-- Information shown follows --
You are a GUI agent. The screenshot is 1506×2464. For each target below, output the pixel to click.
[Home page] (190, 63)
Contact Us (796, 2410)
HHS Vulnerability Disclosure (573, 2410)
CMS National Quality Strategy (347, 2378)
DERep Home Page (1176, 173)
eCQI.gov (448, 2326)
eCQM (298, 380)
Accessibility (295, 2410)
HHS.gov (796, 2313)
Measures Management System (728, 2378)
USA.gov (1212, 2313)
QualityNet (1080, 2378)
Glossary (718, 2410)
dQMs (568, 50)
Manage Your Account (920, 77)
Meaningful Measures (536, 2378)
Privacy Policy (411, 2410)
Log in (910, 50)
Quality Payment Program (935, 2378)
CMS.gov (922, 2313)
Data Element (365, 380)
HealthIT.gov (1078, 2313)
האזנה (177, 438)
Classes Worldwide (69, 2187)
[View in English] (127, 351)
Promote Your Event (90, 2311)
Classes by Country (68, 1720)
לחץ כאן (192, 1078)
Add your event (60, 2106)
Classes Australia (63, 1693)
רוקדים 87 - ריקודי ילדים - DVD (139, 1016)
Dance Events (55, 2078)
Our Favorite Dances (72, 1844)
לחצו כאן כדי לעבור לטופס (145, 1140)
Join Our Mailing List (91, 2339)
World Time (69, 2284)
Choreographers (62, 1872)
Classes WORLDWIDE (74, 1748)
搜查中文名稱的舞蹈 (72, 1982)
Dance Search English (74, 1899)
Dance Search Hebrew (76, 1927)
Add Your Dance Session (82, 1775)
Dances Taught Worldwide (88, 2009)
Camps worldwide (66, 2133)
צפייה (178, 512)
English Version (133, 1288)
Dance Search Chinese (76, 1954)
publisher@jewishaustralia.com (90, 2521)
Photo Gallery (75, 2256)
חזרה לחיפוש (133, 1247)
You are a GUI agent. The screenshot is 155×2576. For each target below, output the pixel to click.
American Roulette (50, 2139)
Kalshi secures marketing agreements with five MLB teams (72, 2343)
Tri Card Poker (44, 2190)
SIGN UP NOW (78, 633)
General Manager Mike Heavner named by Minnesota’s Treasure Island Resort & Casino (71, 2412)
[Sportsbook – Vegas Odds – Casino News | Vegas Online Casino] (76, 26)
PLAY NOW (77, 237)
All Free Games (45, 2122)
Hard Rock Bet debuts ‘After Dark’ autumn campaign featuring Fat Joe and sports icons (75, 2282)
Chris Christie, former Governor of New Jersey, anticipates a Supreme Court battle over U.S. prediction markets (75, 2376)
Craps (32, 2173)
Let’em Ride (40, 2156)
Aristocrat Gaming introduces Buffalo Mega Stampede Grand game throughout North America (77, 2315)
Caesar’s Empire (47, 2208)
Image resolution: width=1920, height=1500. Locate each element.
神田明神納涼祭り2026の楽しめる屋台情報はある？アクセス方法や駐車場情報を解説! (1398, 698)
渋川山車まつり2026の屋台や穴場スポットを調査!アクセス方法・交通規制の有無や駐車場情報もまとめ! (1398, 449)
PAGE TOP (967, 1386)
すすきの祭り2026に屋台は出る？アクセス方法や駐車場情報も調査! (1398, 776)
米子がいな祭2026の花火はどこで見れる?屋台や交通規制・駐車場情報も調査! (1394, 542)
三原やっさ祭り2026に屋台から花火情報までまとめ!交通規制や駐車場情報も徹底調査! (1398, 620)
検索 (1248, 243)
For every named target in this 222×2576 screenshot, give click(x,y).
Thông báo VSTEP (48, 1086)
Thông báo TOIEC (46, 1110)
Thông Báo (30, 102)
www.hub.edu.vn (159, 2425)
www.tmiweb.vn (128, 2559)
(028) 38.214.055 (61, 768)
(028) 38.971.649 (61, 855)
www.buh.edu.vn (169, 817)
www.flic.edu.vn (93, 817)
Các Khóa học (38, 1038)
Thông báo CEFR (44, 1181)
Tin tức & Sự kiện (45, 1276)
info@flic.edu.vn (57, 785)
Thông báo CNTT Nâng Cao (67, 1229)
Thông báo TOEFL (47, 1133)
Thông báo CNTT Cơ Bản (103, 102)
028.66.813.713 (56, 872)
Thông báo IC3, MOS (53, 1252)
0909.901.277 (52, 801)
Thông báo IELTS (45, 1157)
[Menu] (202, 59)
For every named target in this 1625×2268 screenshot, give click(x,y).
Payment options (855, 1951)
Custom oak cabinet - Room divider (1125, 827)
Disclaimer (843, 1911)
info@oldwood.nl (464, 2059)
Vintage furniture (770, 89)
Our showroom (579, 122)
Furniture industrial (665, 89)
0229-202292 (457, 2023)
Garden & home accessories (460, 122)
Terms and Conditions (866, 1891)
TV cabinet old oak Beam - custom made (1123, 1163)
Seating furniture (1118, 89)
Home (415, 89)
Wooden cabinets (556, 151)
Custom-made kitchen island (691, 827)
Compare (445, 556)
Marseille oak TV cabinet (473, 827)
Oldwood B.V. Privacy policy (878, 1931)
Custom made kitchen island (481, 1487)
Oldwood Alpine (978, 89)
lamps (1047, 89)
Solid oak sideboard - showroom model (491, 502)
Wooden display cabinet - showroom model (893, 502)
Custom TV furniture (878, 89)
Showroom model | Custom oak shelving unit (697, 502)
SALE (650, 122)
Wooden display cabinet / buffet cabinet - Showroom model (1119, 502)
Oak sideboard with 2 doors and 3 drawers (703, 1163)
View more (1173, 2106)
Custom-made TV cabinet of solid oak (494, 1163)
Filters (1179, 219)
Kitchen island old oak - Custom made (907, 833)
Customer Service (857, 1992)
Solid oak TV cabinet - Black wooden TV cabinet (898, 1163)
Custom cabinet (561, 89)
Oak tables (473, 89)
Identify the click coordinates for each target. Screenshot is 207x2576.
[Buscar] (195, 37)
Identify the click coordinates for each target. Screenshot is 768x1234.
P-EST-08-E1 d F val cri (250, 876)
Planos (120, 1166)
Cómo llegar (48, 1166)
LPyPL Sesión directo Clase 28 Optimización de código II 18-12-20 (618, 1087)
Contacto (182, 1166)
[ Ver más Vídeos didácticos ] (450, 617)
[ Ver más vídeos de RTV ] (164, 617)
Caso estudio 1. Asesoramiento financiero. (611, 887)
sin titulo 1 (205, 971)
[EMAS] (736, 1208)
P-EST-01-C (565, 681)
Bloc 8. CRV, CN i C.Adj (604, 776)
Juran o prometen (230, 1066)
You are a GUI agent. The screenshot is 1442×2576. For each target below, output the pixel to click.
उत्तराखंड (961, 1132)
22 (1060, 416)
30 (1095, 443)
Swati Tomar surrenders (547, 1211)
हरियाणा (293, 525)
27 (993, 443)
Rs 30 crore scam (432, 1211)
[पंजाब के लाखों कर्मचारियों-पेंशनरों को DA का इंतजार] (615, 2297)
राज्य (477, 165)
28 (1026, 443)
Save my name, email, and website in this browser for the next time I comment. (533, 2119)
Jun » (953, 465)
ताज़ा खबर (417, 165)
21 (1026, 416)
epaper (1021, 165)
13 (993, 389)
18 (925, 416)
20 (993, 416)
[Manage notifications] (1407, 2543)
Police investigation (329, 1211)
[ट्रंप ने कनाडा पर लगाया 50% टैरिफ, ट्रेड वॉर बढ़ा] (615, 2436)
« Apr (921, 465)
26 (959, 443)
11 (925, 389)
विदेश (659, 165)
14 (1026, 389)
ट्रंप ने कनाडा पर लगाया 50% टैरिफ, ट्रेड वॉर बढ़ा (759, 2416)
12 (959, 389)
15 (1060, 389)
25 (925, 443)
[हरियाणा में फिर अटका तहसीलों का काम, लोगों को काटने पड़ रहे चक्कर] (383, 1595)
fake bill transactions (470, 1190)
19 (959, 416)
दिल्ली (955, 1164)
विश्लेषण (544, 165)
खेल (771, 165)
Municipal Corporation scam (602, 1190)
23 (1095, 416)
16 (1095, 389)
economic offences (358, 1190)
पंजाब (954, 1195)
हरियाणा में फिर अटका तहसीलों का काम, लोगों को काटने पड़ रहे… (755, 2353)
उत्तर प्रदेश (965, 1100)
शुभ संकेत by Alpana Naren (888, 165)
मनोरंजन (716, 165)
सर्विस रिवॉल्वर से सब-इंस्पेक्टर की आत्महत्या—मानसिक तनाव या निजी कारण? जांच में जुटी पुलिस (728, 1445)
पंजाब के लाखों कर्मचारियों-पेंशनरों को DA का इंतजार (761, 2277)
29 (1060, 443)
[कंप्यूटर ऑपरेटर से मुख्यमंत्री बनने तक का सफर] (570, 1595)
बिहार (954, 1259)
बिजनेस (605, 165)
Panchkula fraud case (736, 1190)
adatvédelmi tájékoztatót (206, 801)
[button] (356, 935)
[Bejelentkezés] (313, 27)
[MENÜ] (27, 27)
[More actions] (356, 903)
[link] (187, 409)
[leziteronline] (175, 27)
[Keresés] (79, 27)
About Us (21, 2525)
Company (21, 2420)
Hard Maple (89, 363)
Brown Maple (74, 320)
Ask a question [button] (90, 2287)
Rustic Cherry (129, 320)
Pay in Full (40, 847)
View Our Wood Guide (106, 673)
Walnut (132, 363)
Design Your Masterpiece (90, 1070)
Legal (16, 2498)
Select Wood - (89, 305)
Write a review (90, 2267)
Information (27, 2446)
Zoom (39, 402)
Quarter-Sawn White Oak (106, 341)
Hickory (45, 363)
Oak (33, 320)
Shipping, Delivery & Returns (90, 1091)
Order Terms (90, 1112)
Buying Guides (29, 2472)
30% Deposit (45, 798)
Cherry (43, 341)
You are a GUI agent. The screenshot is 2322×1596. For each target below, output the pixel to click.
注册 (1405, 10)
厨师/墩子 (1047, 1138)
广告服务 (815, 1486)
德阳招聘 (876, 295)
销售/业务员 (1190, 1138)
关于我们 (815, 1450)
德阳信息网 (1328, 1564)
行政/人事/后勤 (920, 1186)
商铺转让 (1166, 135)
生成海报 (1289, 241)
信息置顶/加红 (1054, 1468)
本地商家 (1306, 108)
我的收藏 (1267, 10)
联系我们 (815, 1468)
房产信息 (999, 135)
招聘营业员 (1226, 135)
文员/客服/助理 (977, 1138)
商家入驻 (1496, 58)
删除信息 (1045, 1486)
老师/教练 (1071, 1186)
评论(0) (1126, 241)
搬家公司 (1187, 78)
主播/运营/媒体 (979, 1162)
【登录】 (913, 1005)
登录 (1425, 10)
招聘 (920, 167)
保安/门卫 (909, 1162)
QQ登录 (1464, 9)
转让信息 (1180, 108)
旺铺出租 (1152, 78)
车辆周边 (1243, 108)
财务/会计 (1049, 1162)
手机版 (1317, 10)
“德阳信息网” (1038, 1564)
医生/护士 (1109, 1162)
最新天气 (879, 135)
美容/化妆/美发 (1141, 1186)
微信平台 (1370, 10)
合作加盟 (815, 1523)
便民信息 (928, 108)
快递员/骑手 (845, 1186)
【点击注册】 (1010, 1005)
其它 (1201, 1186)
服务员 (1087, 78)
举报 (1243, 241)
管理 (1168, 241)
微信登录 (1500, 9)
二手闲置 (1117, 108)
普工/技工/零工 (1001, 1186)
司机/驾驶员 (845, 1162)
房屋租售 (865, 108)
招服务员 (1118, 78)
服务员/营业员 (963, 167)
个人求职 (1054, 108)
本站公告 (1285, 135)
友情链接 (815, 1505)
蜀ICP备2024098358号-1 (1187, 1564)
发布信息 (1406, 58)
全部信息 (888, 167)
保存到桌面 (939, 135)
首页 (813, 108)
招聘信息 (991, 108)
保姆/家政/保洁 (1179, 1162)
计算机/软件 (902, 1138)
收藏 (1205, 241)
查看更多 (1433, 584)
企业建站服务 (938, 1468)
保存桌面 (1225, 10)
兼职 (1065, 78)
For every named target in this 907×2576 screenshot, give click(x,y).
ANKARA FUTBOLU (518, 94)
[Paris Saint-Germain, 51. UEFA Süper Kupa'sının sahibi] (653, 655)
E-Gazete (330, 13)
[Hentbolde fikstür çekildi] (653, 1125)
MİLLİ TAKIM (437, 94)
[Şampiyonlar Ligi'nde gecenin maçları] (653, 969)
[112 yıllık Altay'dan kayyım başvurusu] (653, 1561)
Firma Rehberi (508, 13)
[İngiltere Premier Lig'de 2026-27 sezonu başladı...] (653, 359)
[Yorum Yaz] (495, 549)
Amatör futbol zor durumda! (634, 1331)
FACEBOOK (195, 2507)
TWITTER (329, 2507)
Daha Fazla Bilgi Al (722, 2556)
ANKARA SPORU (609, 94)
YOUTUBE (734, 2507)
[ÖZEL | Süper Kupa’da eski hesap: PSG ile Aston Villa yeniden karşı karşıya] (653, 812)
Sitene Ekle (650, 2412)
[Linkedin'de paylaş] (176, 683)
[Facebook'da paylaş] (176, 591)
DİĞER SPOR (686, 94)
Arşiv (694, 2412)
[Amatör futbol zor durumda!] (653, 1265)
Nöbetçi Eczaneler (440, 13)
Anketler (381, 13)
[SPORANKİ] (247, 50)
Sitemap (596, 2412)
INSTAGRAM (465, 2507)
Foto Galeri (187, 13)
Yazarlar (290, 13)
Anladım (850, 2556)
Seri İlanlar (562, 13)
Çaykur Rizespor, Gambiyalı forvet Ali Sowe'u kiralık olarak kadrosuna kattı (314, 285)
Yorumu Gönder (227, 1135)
-- Information shown concluded --
• **Problem**:
Please find every line in the records that contains the word "Privacy", and copy it out.

• **The answer**:
Privacy Policy (411, 2410)
Oldwood B.V. Privacy policy (878, 1931)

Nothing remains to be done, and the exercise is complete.